- _REQUIREMENT_: Copy the rows from the line with "580x424 pixels." up to and including the line with "I will coord(815,103).", switching "Screen dimensions" to "Display size" and changing nothing else.

- _RECORDS FOR THIS EXERCISE_:
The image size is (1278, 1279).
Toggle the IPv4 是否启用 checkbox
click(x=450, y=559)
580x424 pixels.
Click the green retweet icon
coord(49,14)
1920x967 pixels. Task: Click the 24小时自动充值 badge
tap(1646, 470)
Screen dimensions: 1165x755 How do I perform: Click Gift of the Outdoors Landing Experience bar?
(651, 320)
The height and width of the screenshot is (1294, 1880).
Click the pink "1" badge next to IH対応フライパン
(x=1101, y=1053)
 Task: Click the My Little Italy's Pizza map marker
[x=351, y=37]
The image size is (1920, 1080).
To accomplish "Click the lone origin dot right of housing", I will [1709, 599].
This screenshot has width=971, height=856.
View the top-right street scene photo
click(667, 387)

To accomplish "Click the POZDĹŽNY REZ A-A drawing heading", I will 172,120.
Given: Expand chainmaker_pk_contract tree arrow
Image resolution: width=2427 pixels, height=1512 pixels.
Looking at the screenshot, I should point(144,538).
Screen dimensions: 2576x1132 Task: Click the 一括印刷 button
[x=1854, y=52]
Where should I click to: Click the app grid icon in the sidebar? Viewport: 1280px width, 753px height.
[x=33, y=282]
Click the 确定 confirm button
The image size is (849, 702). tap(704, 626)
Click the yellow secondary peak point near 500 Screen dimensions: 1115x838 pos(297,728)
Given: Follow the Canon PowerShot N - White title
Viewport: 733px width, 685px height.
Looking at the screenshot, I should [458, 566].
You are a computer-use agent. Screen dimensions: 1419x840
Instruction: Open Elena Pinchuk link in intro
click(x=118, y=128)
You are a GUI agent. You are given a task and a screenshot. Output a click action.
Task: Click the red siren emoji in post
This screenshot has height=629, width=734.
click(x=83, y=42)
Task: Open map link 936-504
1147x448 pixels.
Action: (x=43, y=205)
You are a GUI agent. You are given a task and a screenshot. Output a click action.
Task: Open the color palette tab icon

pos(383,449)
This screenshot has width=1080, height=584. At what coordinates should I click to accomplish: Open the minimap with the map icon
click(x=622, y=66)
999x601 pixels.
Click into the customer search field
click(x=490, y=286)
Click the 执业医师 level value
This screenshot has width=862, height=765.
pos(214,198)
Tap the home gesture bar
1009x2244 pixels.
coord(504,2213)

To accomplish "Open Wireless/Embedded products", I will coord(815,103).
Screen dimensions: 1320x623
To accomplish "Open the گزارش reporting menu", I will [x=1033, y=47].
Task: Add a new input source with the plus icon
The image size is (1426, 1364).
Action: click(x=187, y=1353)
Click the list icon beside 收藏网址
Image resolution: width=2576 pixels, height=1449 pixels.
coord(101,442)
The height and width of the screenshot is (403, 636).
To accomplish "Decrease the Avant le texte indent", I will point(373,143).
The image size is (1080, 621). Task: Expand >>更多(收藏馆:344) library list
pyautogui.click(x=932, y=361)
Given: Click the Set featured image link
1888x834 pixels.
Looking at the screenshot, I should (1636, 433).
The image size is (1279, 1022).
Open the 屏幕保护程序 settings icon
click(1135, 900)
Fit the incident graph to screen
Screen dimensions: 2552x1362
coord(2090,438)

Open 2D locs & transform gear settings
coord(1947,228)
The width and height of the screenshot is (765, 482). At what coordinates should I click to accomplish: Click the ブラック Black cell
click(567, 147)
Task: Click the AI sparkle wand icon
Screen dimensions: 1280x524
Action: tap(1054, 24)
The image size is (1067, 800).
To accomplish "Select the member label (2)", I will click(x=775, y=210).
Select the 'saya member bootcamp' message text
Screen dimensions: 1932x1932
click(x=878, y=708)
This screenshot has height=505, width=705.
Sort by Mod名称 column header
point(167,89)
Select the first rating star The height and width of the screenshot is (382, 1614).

- _WRITTEN RESPONSE_:
580x424 pixels.
Click the green retweet icon
coord(49,14)
1920x967 pixels. Task: Click the 24小时自动充值 badge
tap(1646, 470)
Display size: 1165x755 How do I perform: Click Gift of the Outdoors Landing Experience bar?
(651, 320)
The height and width of the screenshot is (1294, 1880).
Click the pink "1" badge next to IH対応フライパン
(x=1101, y=1053)
 Task: Click the My Little Italy's Pizza map marker
[x=351, y=37]
The image size is (1920, 1080).
To accomplish "Click the lone origin dot right of housing", I will [1709, 599].
This screenshot has width=971, height=856.
View the top-right street scene photo
click(667, 387)

To accomplish "Click the POZDĹŽNY REZ A-A drawing heading", I will 172,120.
Given: Expand chainmaker_pk_contract tree arrow
Image resolution: width=2427 pixels, height=1512 pixels.
Looking at the screenshot, I should point(144,538).
Display size: 2576x1132 Task: Click the 一括印刷 button
[x=1854, y=52]
Where should I click to: Click the app grid icon in the sidebar? Viewport: 1280px width, 753px height.
[x=33, y=282]
Click the 确定 confirm button
The image size is (849, 702). tap(704, 626)
Click the yellow secondary peak point near 500 Display size: 1115x838 pos(297,728)
Given: Follow the Canon PowerShot N - White title
Viewport: 733px width, 685px height.
Looking at the screenshot, I should [458, 566].
You are a computer-use agent. Display size: 1419x840
Instruction: Open Elena Pinchuk link in intro
click(x=118, y=128)
You are a GUI agent. You are given a task and a screenshot. Output a click action.
Task: Click the red siren emoji in post
This screenshot has height=629, width=734.
click(x=83, y=42)
Task: Open map link 936-504
1147x448 pixels.
Action: (x=43, y=205)
You are a GUI agent. You are given a task and a screenshot. Output a click action.
Task: Open the color palette tab icon

pos(383,449)
This screenshot has width=1080, height=584. At what coordinates should I click to accomplish: Open the minimap with the map icon
click(x=622, y=66)
999x601 pixels.
Click into the customer search field
click(x=490, y=286)
Click the 执业医师 level value
This screenshot has width=862, height=765.
pos(214,198)
Tap the home gesture bar
1009x2244 pixels.
coord(504,2213)

To accomplish "Open Wireless/Embedded products", I will coord(815,103).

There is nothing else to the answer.